提示文 —
•••••

クレパスで描く人物画
サクラ「クレパス・スペシャリスト」とぺんてる「オイルパステル forArtisut」との比較記事で描いた人物画の制作過程です。
2つのオイルパステル の違いがすごくよく分かると思います。
※紙は、マルマンのオレンジと黒のスケッチブックです。
クレパスで描く人物画
- イエロー〜オレンジ系で下地をぬる。
左のクレパス・スペシャリスト(サクラカラー)は手で擦るとググッと色が広がるので滑らかな面が出来ます。一方、右側のオイルパステル forArtist(ぺんてる)は擦っても線が消えない
- ブルー系で影をつける。
左のクレパス・スペシャリスト(サクラカラー)は明るい色を保持しています。一方、右側のオイルパステル forArtist(ぺんてる)は落ち着いた色で、下の色と重なって濃くなりました。
もうこのあたりでかなりの違いが画面で分かります。 - コバルトブルーで大まかな顔の線を引く。
同じ色を使っていますが、左のクレパス・スペシャリスト(サクラカラー)は明るくて発色が良いです。手で擦ると広げた色が、良い感じでボケて柔らかい感じになりました。また、ニュルニュルとした滑りの良い感じなので、柔らかいゆるゆるとした線が引けます。
右側のオイルパステル forArtist(ぺんてる)はブルーの色がアンダートーンで、落ち着いた感じ。線を擦っても、クレパスのように鮮やかに色が広がることはありません。ちょっと色鉛筆っぽいですね。 - 描きこみー1
ピンクや茶系と白を使いながら、描きこんで画面の密度を上げていきます。左のクレパス・スペシャリスト(サクラカラー)は擦ればすぐに紙目が消え流ので、とにかく作業が早い。割とすぐに、思ったような画面が描けます。右側のオイルパステル forArtist(ぺんてる)は根気強く色を重ねていきます。何度も塗り重ねて、それでもまだ、紙の目が白く残る。かなり厚く塗らないと紙目が消えない。もっとザラつきのない紙に描くべきだったと後悔。
- 描きこみー2
ハイライトの白や肌の赤みなんかをポイントカラーで入れて描き進めます。
左のクレパス・スペシャリスト(サクラカラー)は、白が効いて立体感が出てきました。赤も映えて、顔の表情がはっきりとしてきました。

•••••

やること —
クレパスで人物画を描く過程をつづった上の文章を、最後の一文の後から書き進めよ。

•••••

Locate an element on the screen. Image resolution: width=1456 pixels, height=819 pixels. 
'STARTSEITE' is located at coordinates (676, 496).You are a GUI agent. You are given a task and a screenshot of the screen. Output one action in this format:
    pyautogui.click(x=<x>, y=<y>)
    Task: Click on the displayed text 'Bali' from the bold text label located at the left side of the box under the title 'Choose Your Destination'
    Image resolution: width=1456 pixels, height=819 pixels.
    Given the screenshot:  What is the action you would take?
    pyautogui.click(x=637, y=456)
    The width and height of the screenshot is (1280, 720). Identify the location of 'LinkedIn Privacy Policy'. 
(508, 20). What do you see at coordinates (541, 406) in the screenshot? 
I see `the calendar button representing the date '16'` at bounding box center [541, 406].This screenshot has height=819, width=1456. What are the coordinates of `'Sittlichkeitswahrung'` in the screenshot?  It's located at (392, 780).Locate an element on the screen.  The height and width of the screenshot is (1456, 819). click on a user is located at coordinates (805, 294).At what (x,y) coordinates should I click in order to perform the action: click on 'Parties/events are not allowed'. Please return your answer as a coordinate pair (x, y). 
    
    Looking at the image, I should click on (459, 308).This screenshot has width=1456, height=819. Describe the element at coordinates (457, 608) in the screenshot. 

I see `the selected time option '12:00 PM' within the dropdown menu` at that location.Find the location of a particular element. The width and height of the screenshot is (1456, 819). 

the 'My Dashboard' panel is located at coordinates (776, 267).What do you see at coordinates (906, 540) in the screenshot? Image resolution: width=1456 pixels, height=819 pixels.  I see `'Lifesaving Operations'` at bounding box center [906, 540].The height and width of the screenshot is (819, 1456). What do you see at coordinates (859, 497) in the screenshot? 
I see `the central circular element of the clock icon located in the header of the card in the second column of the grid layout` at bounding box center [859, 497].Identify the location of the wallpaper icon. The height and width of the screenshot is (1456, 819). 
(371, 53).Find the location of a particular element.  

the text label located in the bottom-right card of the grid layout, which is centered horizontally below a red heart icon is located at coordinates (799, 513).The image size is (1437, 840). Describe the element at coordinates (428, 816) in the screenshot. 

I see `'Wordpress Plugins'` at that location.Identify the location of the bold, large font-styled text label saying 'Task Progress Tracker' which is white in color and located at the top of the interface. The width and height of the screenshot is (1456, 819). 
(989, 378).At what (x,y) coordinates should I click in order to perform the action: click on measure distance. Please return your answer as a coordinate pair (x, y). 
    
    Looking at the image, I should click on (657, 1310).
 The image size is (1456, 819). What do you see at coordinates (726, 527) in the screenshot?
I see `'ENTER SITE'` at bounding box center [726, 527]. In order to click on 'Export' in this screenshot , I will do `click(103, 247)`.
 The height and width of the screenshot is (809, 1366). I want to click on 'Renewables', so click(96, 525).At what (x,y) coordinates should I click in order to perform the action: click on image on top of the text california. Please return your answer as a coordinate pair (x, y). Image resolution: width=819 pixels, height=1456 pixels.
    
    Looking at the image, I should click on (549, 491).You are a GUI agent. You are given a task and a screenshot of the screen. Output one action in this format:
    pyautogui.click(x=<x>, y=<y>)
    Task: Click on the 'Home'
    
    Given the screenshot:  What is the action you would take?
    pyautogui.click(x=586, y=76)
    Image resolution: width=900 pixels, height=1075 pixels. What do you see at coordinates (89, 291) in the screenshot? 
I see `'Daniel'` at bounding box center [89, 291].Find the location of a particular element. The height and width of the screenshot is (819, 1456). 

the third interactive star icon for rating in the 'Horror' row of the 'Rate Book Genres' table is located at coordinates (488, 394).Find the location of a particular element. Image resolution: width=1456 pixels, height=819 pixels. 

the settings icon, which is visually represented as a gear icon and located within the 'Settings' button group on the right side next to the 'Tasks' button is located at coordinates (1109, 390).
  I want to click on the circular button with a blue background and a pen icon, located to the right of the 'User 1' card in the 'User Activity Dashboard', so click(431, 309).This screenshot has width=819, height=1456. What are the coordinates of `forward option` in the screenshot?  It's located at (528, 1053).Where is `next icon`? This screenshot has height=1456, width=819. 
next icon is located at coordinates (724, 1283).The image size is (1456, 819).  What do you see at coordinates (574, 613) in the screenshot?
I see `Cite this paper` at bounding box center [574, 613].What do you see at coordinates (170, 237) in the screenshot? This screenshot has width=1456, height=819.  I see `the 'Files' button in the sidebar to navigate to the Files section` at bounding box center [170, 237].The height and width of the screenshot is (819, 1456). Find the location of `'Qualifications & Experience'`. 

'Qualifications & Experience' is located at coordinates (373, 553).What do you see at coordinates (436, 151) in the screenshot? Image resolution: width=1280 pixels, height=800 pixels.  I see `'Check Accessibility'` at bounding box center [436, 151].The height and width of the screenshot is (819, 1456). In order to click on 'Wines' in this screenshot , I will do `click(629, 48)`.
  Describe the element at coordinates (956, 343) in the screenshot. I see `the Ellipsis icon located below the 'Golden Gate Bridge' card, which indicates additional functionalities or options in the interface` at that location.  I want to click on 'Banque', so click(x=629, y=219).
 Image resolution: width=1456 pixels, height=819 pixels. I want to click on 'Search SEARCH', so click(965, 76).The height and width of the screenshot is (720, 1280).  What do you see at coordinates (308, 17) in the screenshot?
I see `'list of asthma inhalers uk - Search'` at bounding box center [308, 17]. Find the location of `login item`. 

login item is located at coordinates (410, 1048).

•••••

解答 —
右側のオイルパステル forArtist(ぺんてる)は上から塗った白がイマイチはっきり出なくて、頬のふくらみとかを表現するのに一苦労。色の塗り重ねでどうにか立体感を出そうとしています。必然的に色んな色を使うことになりました。「いまいち描きづらいなー」と思っていたけれど、それが逆に、器用に描かれた感じがしなくて良いです。なんか、夏休みの宿題みたいな絵だな(笑)
「思ったように描けない」って素晴らしいなと思いながら描いていました。 - 仕上げ
左のクレパス・スペシャリスト(サクラカラー)は引っ掻いた線がはっきり出るので、それで細かい部分を描いで仕上げにしました。
右側のオイルパステル forArtist(ぺんてる)は、仕上げというよりも、ひたすら色を重ねてどうにか形にしようという試みのまま終了。
終了後の感想
左のクレパス・スペシャリスト(サクラカラー)は、初めのドローイングの線を生かしたユニークな表情の人物画となりました。オイルパステル らしいニュルッとした感覚に慣れているせいかもしれませんが、さらさらと描けて、どんどん絵が仕上がっていくので、描いていて楽しい。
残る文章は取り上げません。